O mastodonte a contragosto abre sua porta e (vergonha! Pecado!) embolsa o dinheiro. Em tudo que segue, Baal Shem Tov irá ter surpresas e se terrificar, e se  decepcionar e ter agonias reais. O homem é apenas uma espécie de voracidade em ato. Não há na sua residência senão coisas empilhadas em desordem, já fedendo. Nenhum único livro. Nenhum castiçal. O homem come, come o tempo todo, come de tudo. Nenhuma vela que ilumina, nada de alegria, nada de prece, nenhum lugar para o estrangeiro. Apenas uma obtusa, misteriosa e solitária vontade de engolir.

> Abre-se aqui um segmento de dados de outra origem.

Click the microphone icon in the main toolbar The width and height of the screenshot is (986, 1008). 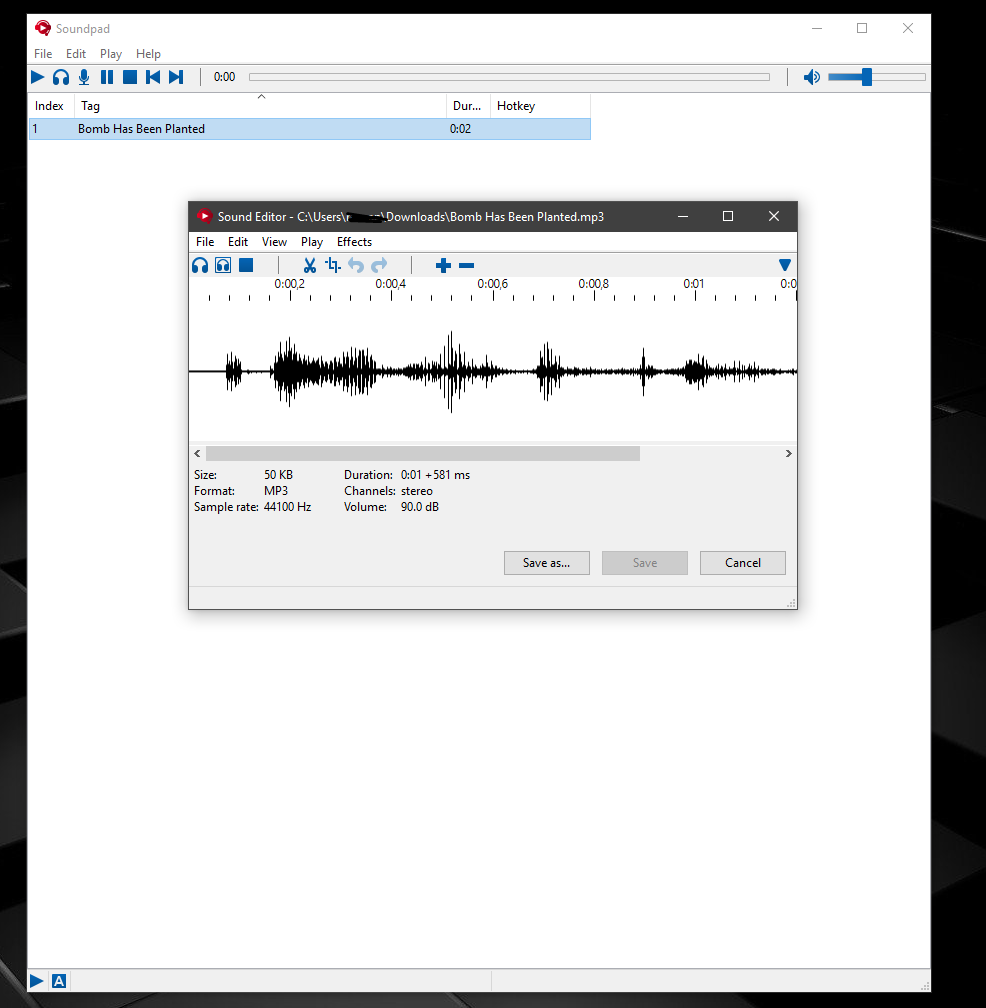[x=84, y=77]
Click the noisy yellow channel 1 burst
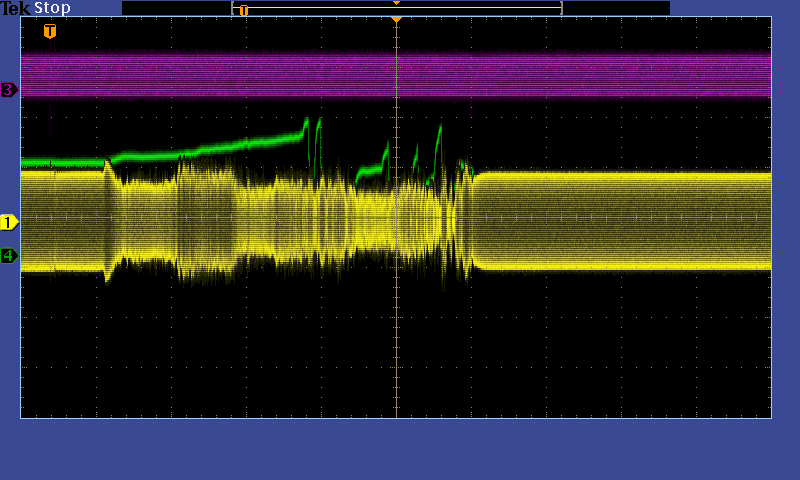 tap(300, 215)
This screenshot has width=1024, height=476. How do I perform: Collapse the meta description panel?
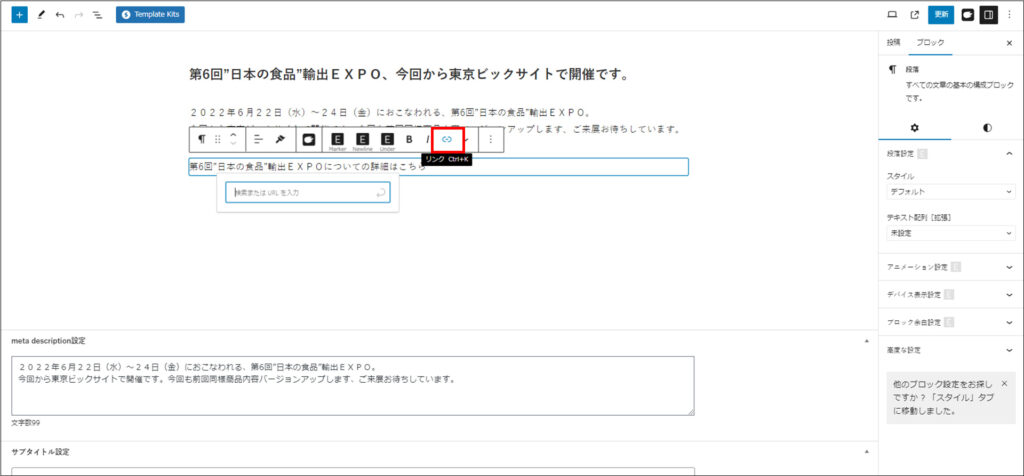866,341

Qual poderia ser a santidade de tal homem? Baal Shem Tov começa a se perguntar se seu sonho não tem um duplo sentido que lhe escapa ou se tal sonho não era em si mesmo um malvado golpe demoníaco. Vários dias depois o rabino se interroga sem compreender e luta contra a náusea. Ele ainda paga seu anfitrião detestável para observá-lo por um pouco mais de tempo em segredo, dizendo-se que tudo aquilo era apenas um fingimento, uma aparência, um disfarce de santo homem que quer esconder sua santidade. Então, durante a noite, ele espia seu sono: pesados e grosseiros roncos. Pela manhã, ele espia seu despertar: pesados e grosseiros grunhidos (e nada de filactérios na fronte, e jamais uma prece). Em seguida, ele retoma a infernal absorção contínua.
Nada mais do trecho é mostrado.